ARM64 Page Tables
TTBR0/TTBR1, translation granules, PTE format, and ASID
ARM64's MMU uses a two-register design to handle user and kernel address spaces independently. This page covers the hardware page table walk, how Linux structures its page table types, the PTE bit layout, ASID-based TLB management, and Stage 2 translation for KVM.

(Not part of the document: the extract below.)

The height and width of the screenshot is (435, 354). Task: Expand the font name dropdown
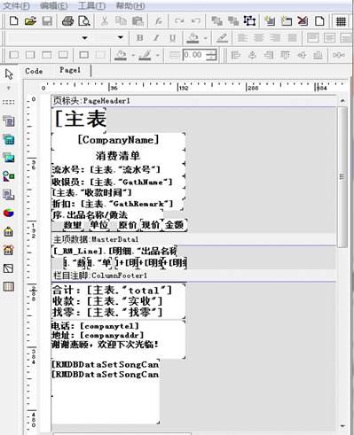click(84, 38)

Two TTBRs: user and kernel address spaces
ARM64 splits the virtual address space at the midpoint using the top bit of the virtual address. Two translation base registers tell the MMU where to start the walk:
| Register | Address range | Used for |
|---|---|---|
TTBR0_EL1 |
[0, 2^VA_BITS) — low addresses |
User space (per-process) |
TTBR1_EL1 |
[2^64 - 2^VA_BITS, 2^64) — high addresses |
Kernel (global) |
With the default VA_BITS=48, user space occupies [0, 0x0000_FFFF_FFFF_FFFF] and the kernel occupies [0xFFFF_0000_0000_0000, 0xFFFF_FFFF_FFFF_FFFF]. The top bit (bit 63) of a virtual address selects the register: bit 63 = 0 uses TTBR0, bit 63 = 1 uses TTBR1. Any address with bits between VA_BITS-1 and 63 not all matching (i.e., not properly sign-extended) causes a Translation Fault.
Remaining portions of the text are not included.